Now that I have gotten older, I am not likely to take risks like I used to (jumping off a cliff into the ocean, climbing the old, haunted, abandoned water plant smokestack and sitting on the rim drinking beer, going into the  old, haunted, abandoned hospital morgue, etc., etc.) but I have to take a couple of risks this weekend so, if I don’t make it back (lol) I am warning threatening advising early that I am putting out a couple of these things today, just so you’re properly warned. This one isn’t too bad, but it’s kinda boring, but the other one I have in mind for this afternoon really sucked and you need to tread carefully before clicking play on that one. So here’s Part 1 of today’s doubleheader:

Black magic, hairy female armpits, mustaches, blind men, rotary phones and Satan worshiping orgy goers highlight this rather tame Giallo entry.
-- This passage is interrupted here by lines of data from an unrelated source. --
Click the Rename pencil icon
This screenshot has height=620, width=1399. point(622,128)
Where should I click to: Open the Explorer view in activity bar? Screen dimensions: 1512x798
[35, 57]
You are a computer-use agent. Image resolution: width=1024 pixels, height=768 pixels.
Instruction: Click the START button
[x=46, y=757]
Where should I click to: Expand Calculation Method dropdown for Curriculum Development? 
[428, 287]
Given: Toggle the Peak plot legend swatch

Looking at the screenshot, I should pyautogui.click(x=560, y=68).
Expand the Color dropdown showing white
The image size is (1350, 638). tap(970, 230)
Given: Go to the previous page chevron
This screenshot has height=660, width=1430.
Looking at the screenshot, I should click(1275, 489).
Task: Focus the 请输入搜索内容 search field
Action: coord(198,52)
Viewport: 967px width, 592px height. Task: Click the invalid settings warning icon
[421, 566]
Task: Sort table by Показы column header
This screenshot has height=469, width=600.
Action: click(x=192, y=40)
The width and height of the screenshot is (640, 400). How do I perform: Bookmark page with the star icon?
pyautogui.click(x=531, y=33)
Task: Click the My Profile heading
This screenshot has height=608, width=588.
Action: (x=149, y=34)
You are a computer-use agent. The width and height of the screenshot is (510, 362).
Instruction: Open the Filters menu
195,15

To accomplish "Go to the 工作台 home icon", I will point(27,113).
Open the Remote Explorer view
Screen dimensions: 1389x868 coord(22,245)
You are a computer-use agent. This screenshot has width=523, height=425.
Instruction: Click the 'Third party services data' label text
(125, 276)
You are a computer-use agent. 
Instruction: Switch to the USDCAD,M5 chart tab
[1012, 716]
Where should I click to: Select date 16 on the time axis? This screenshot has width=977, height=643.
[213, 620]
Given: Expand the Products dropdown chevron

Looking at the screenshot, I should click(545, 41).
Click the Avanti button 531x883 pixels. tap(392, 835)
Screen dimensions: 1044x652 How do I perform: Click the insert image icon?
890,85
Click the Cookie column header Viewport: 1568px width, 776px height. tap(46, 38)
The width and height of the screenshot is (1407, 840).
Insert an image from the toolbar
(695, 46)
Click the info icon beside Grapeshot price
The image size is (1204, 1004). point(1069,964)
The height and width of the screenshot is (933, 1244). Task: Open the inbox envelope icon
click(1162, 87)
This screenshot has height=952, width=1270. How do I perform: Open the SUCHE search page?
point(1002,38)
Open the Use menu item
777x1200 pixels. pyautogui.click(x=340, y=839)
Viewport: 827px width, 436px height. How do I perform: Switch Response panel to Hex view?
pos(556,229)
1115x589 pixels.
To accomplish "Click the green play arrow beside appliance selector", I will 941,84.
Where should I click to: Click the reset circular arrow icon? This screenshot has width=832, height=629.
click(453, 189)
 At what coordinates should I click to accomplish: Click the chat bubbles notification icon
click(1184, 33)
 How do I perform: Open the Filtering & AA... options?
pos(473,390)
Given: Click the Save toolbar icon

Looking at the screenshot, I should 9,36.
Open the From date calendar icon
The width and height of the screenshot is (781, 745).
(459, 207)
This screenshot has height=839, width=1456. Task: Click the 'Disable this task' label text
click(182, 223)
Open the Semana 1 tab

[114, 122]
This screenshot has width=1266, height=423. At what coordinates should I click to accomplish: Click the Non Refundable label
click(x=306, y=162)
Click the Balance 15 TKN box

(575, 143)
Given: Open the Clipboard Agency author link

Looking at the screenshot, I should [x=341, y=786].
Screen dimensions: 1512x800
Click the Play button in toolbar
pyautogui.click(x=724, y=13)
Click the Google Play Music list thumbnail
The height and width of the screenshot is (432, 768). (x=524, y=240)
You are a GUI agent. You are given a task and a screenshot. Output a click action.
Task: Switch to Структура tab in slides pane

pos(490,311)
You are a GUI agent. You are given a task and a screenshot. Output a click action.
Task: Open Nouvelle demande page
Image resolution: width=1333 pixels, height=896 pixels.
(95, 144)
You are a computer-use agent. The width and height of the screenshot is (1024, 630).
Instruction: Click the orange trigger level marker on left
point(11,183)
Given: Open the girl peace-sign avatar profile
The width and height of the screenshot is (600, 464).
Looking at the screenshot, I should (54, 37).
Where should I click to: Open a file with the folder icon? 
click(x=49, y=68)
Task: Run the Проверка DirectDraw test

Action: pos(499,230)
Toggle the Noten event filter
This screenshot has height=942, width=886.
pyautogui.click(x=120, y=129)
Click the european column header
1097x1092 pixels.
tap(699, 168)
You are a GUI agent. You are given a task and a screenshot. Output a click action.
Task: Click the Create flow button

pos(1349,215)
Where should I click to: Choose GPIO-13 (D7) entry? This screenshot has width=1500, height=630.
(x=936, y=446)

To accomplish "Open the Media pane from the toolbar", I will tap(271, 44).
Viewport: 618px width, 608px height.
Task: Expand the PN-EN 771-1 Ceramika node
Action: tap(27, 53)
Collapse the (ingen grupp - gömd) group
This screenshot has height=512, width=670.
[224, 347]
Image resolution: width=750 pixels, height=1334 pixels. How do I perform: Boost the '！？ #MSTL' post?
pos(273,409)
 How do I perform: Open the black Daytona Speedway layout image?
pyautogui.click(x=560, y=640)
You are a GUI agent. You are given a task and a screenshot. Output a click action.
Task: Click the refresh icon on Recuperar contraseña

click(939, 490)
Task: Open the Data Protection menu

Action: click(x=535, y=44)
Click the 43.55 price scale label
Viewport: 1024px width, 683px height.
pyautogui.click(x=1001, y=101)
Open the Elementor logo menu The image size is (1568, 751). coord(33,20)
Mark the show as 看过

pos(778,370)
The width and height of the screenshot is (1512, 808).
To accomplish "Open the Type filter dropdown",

I have to say that I really liked the story and, for that matter, I really liked the camera work, but I found this to be pretty boring most of the way up until the very end. For real, there was about one hour and thirty minutes of ho-humness and then 6 minutes of action. I don’t think this was bad at all, just not very exciting. The premise is inviting, for sure: a dead body turns up and is taken to the morgue but he’s not dead! The events leading up to why he is in such a state are played out in flashbacks while the doctors try and bring him back to life with state of the art machinery! Will they be successful? Will he revive himself out of such a poor state to be in? What will happen to this man? Well – as is typical, we don’t find out until the very last second and ROLL CREDITS!

So Jean Sorel spends about 1/3rd of this movie laying on a slab of metal and staring up at the ceiling. He plays Greg – a U.S. journalist (is everyone a journalist in these things??) on assignment in Prague, Czechoslovakia (now called The Czech Republic) whose body turns up dead (or is he??) on the side of the street, found by an old man sweeping the street with the shittiest broom ever constructed. Along comes a guy with no legs wheeling himself around on a board and one of them alerts the police. Soon his body is in a room (I assume a morgue) and he is stripped naked and put in a body storage cabinet. Shortly before that, though, his brain had started to come alive and is recalling what happened to get him to this point.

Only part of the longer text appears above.